Seattle Public Library made waves several years ago when they opened their new downtown building, which at first glance, seems to be made entirely of glass. It’s a stunning building, and a stop for many visitors to Seattle, myself included. So, after having seen how their fancy new library building compares to others, I decided to see how their Twitter and Facebook pages stack up against the world’s best and brightest.
First, let’s look at how we find the Facebook and Twitter links from the homepage. They’re buried down at the bottom of the page, which is fine because they’re with the other contact information, but both the Facebook and Twitter icons are blue. This wouldn’t be a big deal, if the footer that they’re embedded in wasn’t also blue. I must admit that it took me a moment to find them, as they didn’t stand out as well as those listed on the page of the State Library of Russia, for example. Perhaps it’s the contrast on my laptop screen, but I’m pretty sure one of the big tips we were given (and graded on!) for LIBR 500 was to ensure that our webpages were easy to read and the colours didn’t detract from readability. This is not easy to read. For shame, Seattle!

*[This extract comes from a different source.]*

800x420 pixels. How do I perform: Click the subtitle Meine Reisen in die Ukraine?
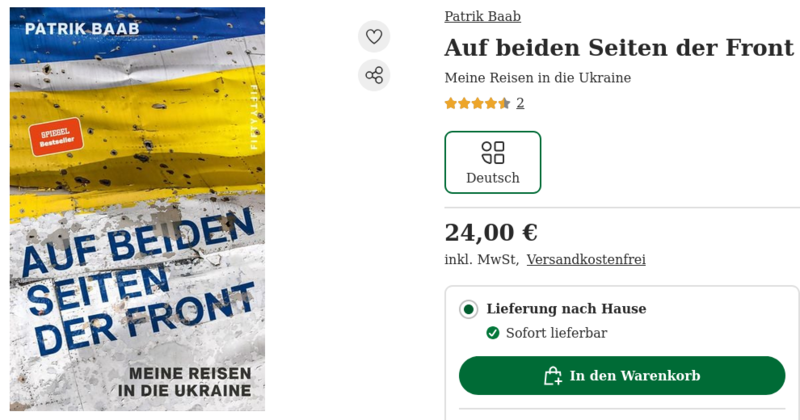coord(537,78)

Anyways, once a user locates the links, they’re easy to use. One click and you land on the Facebook page. Let’s explore further, shall we? The cool thing about the Seattle page, is that they have a link to “ask a librarian” directly on the Facebook Timeline. Nice work, SPL! As Meredith Farkas noted in her 2011 lecture “Going Where Your Patrons Are“, “there’s a big difference between ‘being where our users are’ and being USEFUL to our users where they are.'” This is a prime example of the latter. Another great thing about their use of Timeline is that they are replying to posts that have nothing to do with the library but everything to do with books. It’s nice to see them engaging in conversations with their patrons, as both Andy Burkhardt (Information Tyrannosaur) and Sarah Milstein (Information Today) have remarked that it is important to use social media as a tool to facilitate conversation.

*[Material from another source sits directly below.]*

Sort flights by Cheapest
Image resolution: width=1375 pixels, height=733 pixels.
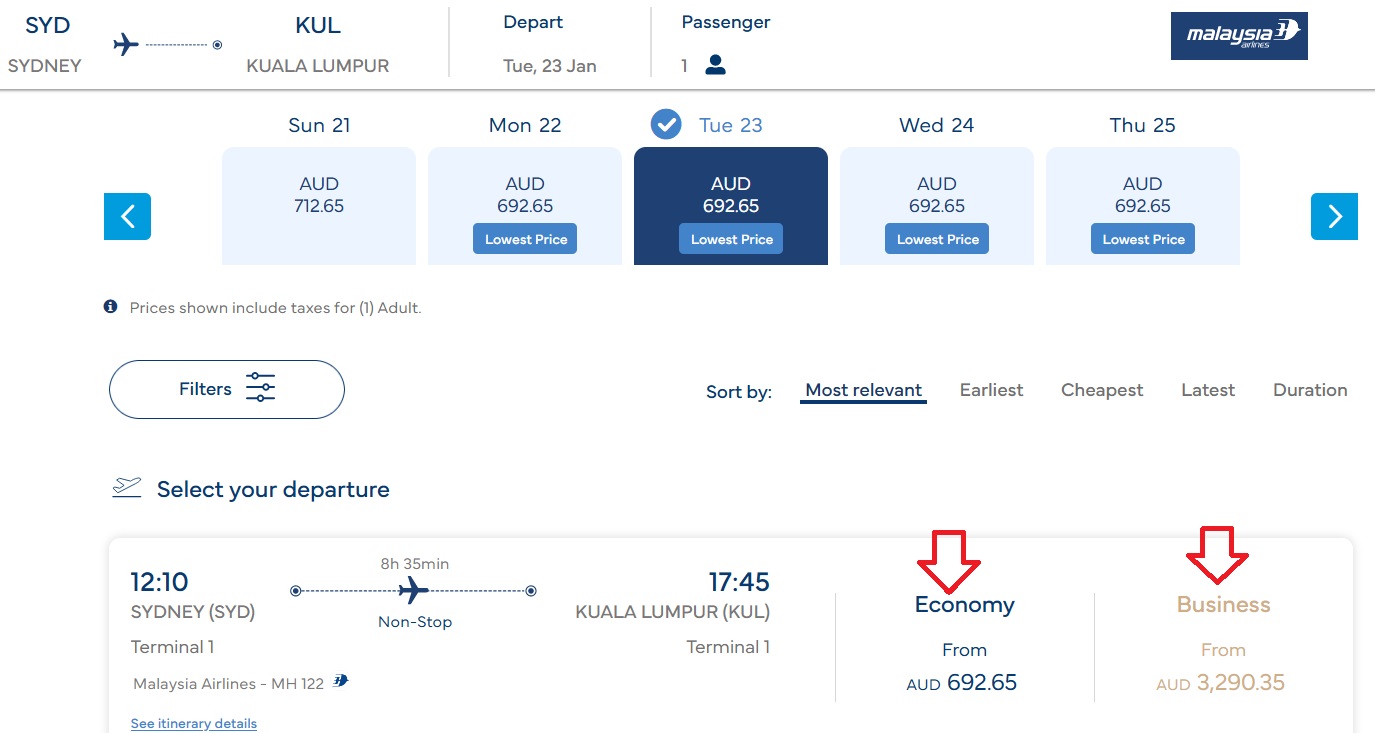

Moving on over to the Twitter page, we see more blue, but this time it’s legible. Oddly enough, SPL’s logo looks a lot like that of Continental Airlines, but it’s nice to see that they’ve got it placed prominently on the Twitter page. The “about us” blurb is probably one of those most descriptive and personable ones I’ve seen yet, and it still manages to include contact information within the limitations of 140 characters. They follow over 200 other accounts and have a massive 2,232 followers! This is obviously a library that’s doing something right. They tweet almost every day, and respond promptly to patrons’ concerns. It’s nice to see that they’re easily findable on Twitter by having “SPL” in their Twitter handle, but they’ve jazzed it up a bit by calling themselves “SPLBuzz”. The SPL really takes Sarah Milstein and Information Today‘s advice to heart: “do treat Twitter as a conversation rather than a broadcast medium.”

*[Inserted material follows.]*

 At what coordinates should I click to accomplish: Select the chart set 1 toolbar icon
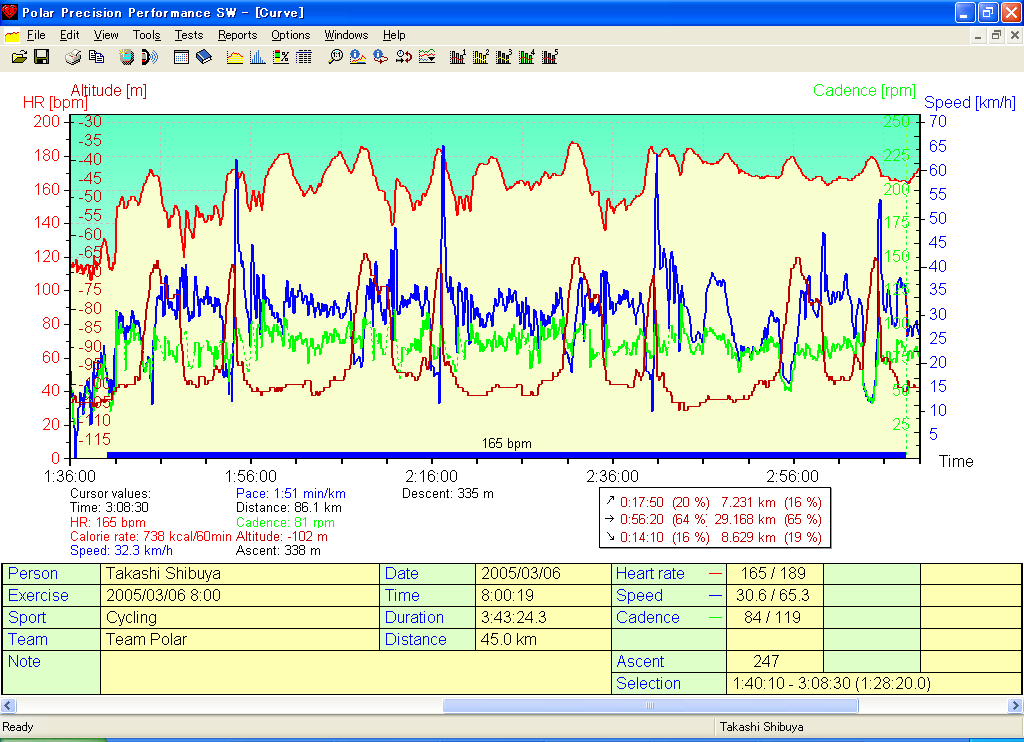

What I really like about this Twitter account is that they tweet about their bookmobile for housebound patrons. This is great! Why don’t other libraries mention this on their Twitter feeds? Maybe they do, but I certainly didn’t see it anywhere else. I find it a very inclusive move on the part of the SPL, and it’s nice to see that not only have they tweeting about events that take place at the library, they’re updating patrons who can’t get to the branch about events that affect them. They have everything from how to place a hold, to events, to the bookmobile to where to access interviews that might be of interest to patrons.